The Peridot Addition
But it also comes with a new open source build system, called Peridot. The idea behind Peridot is that it will enable future builds, both major and minor – to be released comparatively rapidly. It’s the standout difference between Rocky Linux 9 and the RHEL 9 and AlmaLinux 9 versions, but as far as the rest of the feature set goes, the line-up is the same. That in turn means the pros and cons of using Rocky Linux are practically the same as they are for AlmaLinux 9 and RHEL 9 – but with the practical bonus of the Peridot system, and the emotional through-line of being developed by the community and the original minds that developed and popularized CentOS in the first place.
Certainly, you could say that most of the features on the list of what made CentOS what it was are being maintained by all three options. Or at least that, if none of them are an exact fit for a CentOS replacement, they are at least doing most of what CentOS did, and Linux developers, being practical, are using them as though they fill the CentOS gap.
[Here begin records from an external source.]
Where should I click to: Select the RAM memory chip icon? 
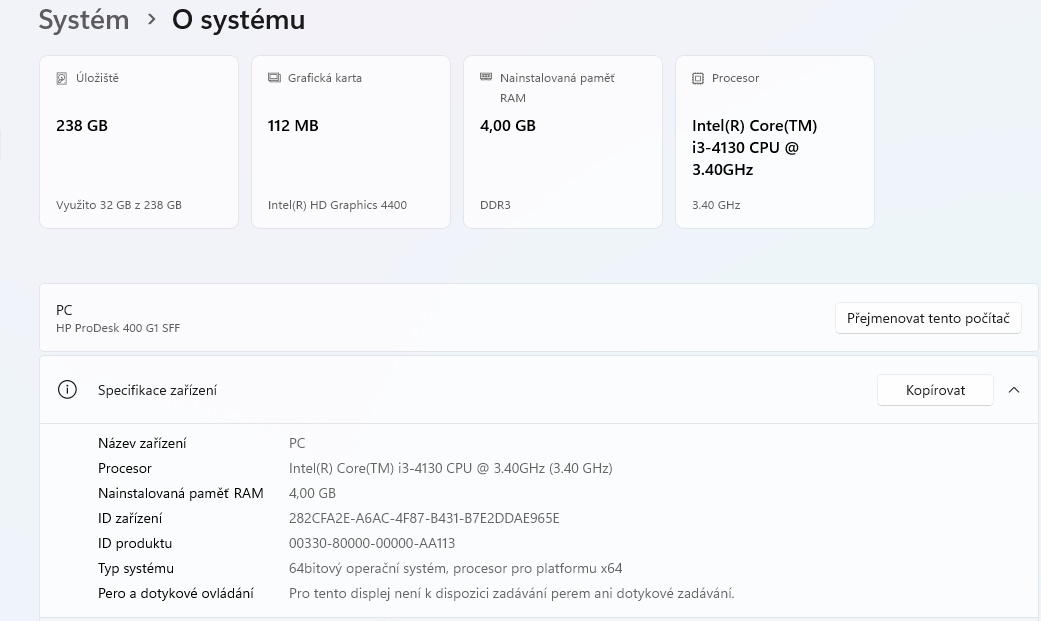486,77
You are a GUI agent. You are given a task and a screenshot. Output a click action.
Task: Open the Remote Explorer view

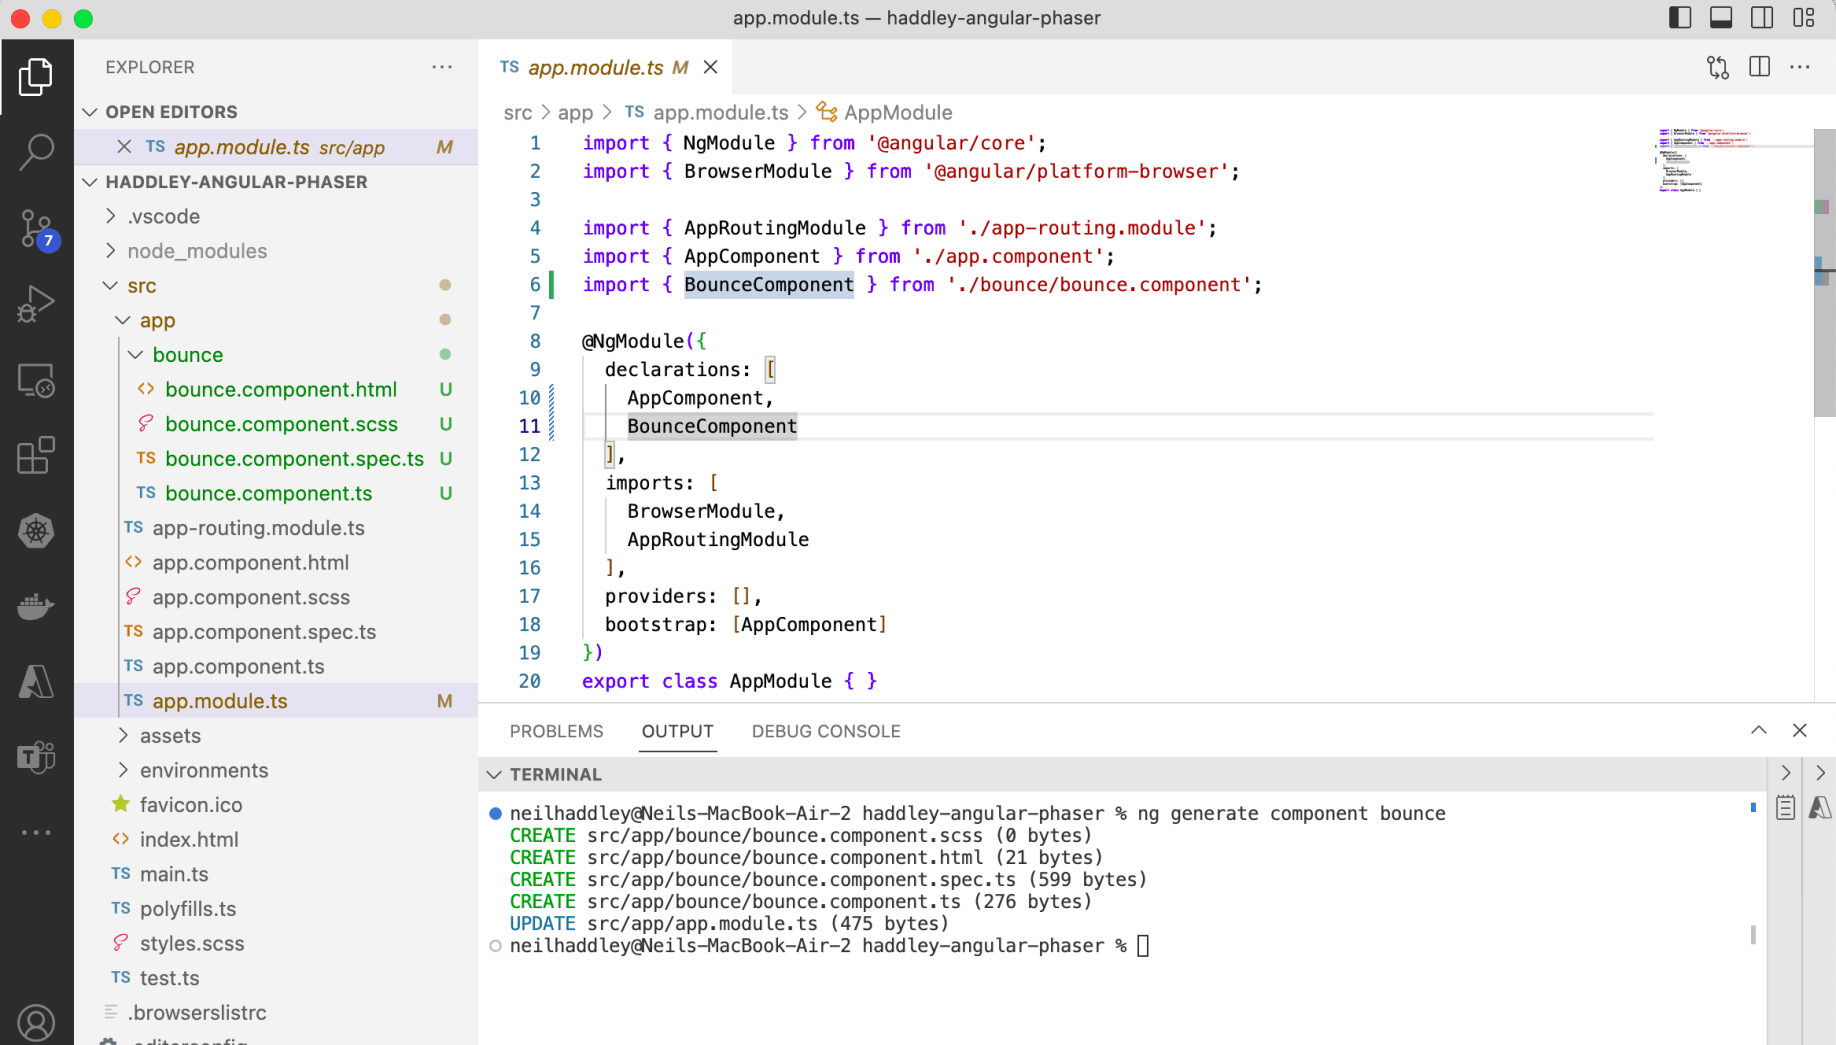pos(36,381)
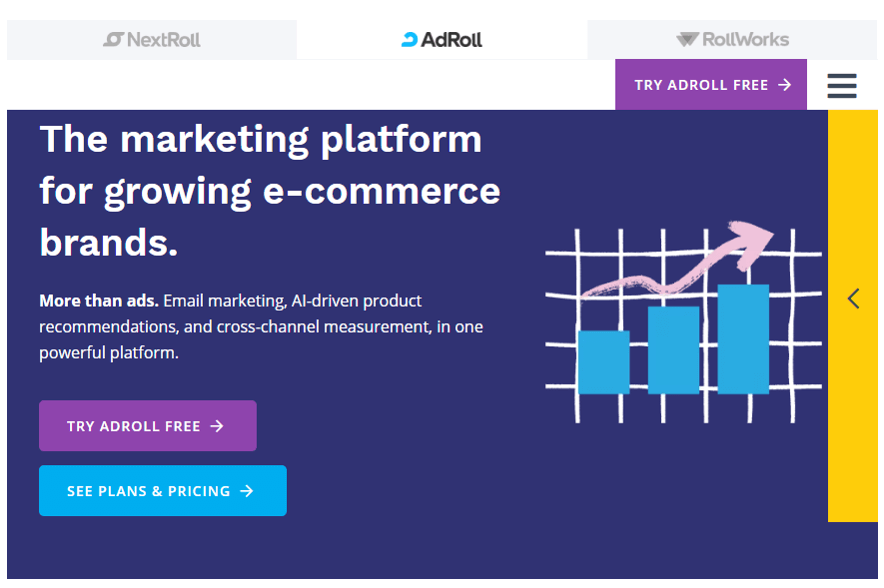Click the purple Try AdRoll Free header button
The image size is (884, 588).
(x=711, y=85)
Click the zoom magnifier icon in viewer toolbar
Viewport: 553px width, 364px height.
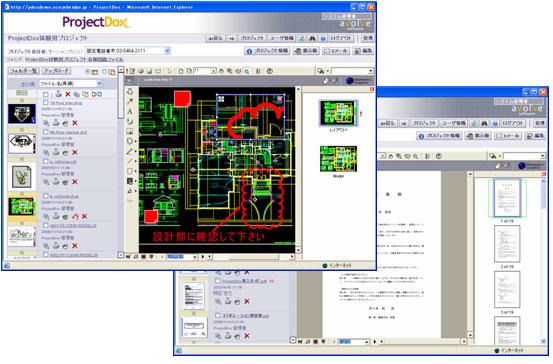click(x=230, y=71)
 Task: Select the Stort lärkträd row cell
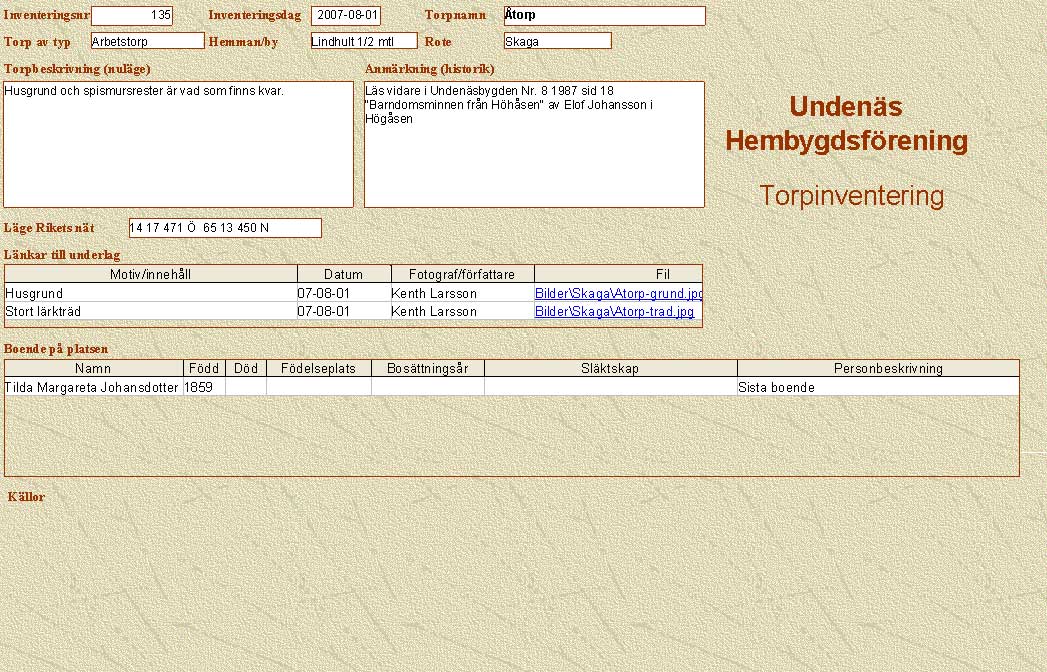150,312
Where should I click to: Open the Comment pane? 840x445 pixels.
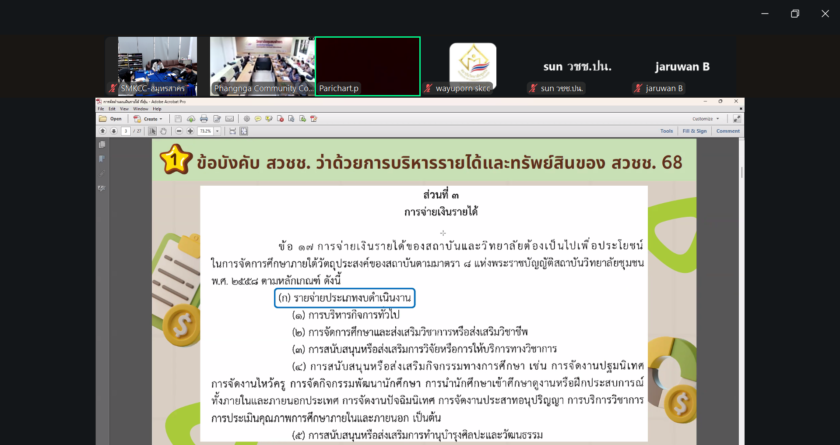point(727,131)
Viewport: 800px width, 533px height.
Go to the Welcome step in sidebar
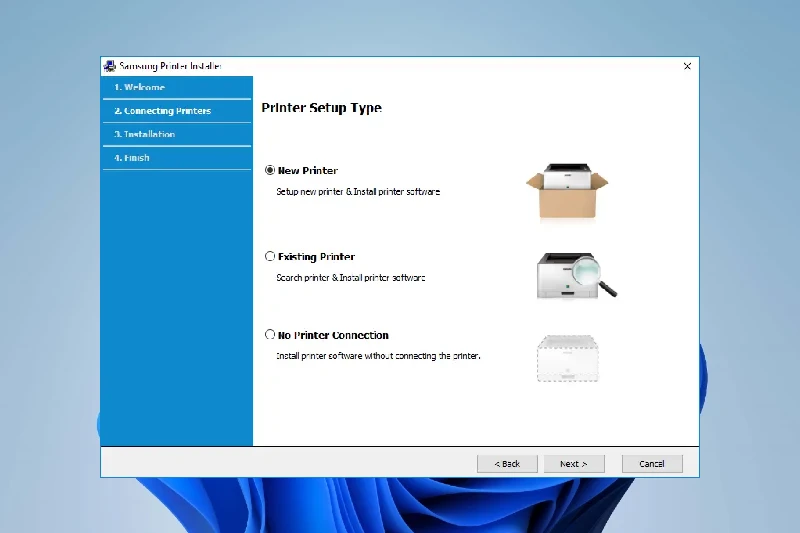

Two years can be an eternity in development time, and each of the platforms offers enough to make most developers go along with one or the other of them.
Arguably though, with its focus on community building, its historical through-line, and the fact that it’s determined to offer developers something above and beyond the other two, which will actually help them develop and release on faster timescales, Rocky Linux 9 is the most complete inheritor of the CentOS crown.
The Ultimate Metric
Having said all of which, there’s one important metric yet to be measured. We can talk all day about how one Linux development platform gives more to developers and keeps more truly to the spirit of the original CentOS – but the most important metric will be the percentage of Linux developers who use each platform.
With Rocky Linux 9 barely released as we go to press, that’s a battle that has yet to be fully contested.